The financial crisis of 2008 has led to another surge in demand for funds using a tactical asset allocation (TAA) investment strategy. Morningstar currently classifies about 332 funds as tactical asset allocation funds. That’s up from just eight in 2007.
The objective of TAA, which originally gained popularity in the 1980s, is to provide better-than-benchmark returns with (possibly) lower volatility. This is accomplished—theoretically—by forecasting the returns of two or more asset classes, and then varying portfolio exposure (or percent allocation) accordingly. The varying exposure to different asset classes on which the tactical asset allocation strategy is based depends on economic and/or market (technical) indicators.
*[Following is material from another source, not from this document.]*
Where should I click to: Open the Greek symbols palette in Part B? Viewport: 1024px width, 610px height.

The performance of a TAA fund is measured against its benchmark. While the benchmark might typically be a 60 percent equity allocation to the S&P 500 Index and a 40 percent fixed-income allocation to the Barclay’s Aggregate Bond Index, the fund manager might be allowed the discretion to have allocations range anywhere from 50 percent to 5 percent equities, 20 percent to 50 percent bonds, and zero percent to 45 percent cash.
Market Timing By Another Name
In reality, TAA is just a fancy name for market timing. It’s simply another way to charge higher fees.
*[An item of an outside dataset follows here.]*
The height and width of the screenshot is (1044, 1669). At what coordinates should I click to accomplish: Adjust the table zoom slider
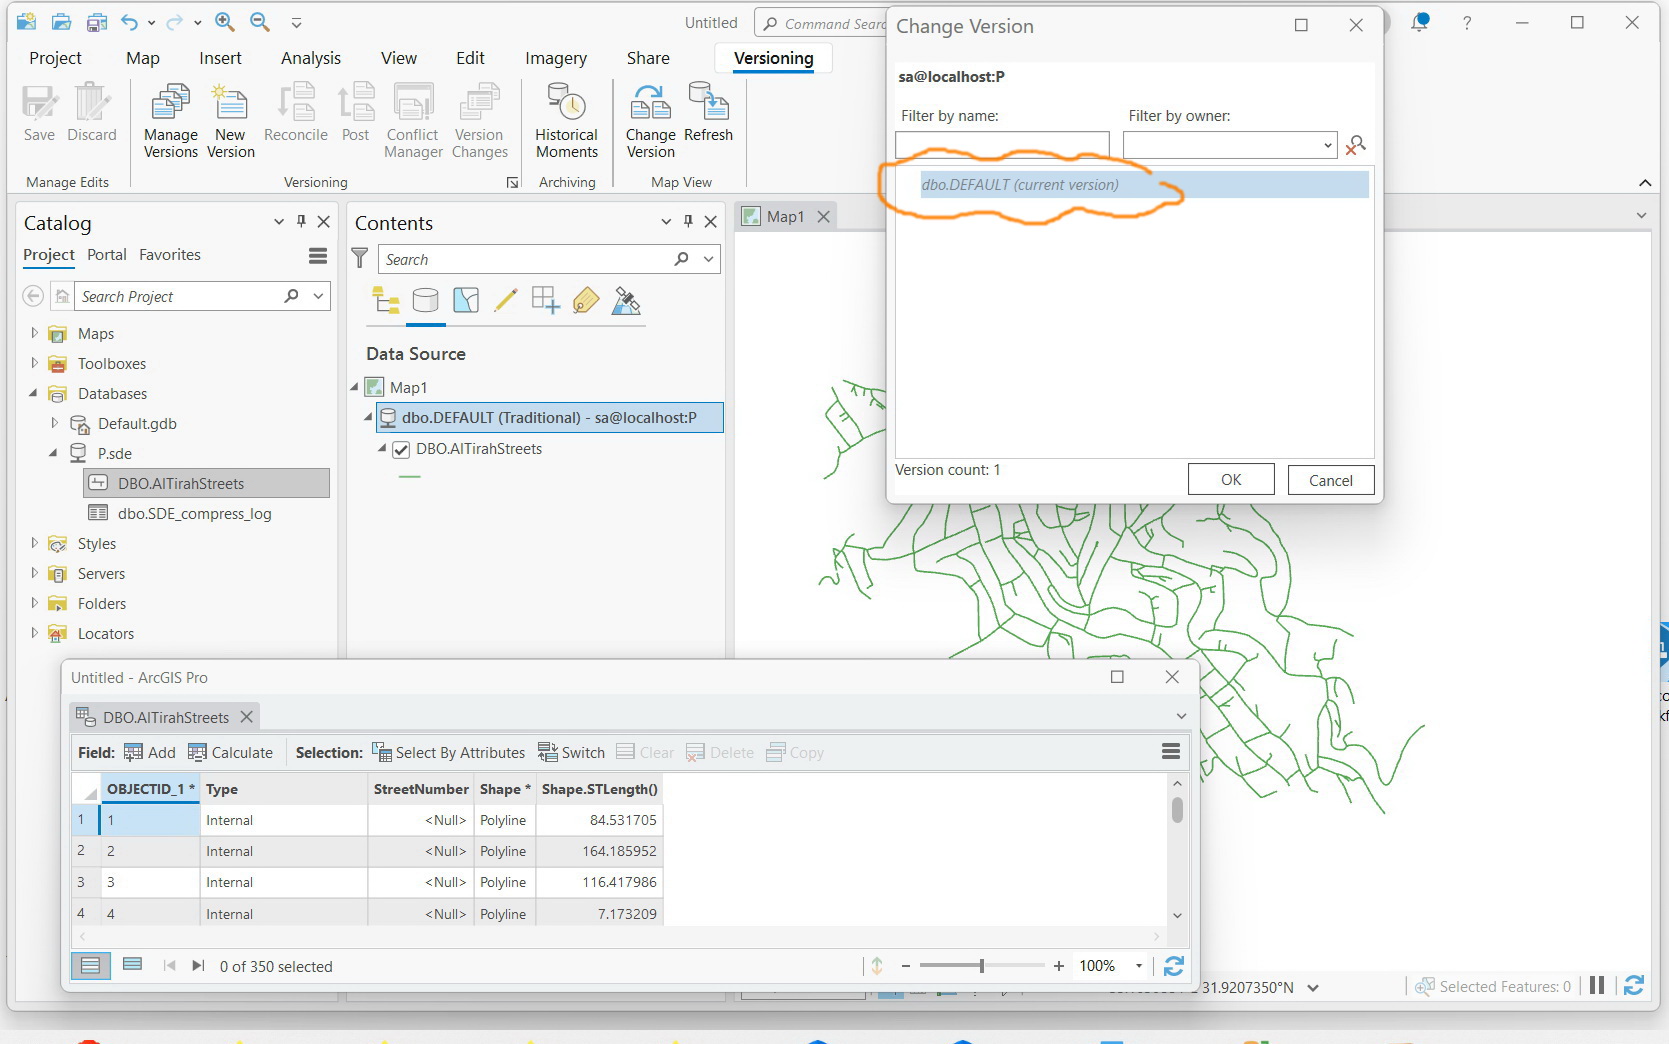pos(982,966)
So how has the Morningstar Tactical Asset Allocation category performed relative to a portfolio allocated 60/40 to the S&P 500 Index and the Barclays Aggregate Bond Index?
Morningstar reports that, over the three years ending July 2014, these funds have gained an annual average return of 7.8 percent, or 3.8 percentage points per year behind their benchmarks. And these findings are nothing new.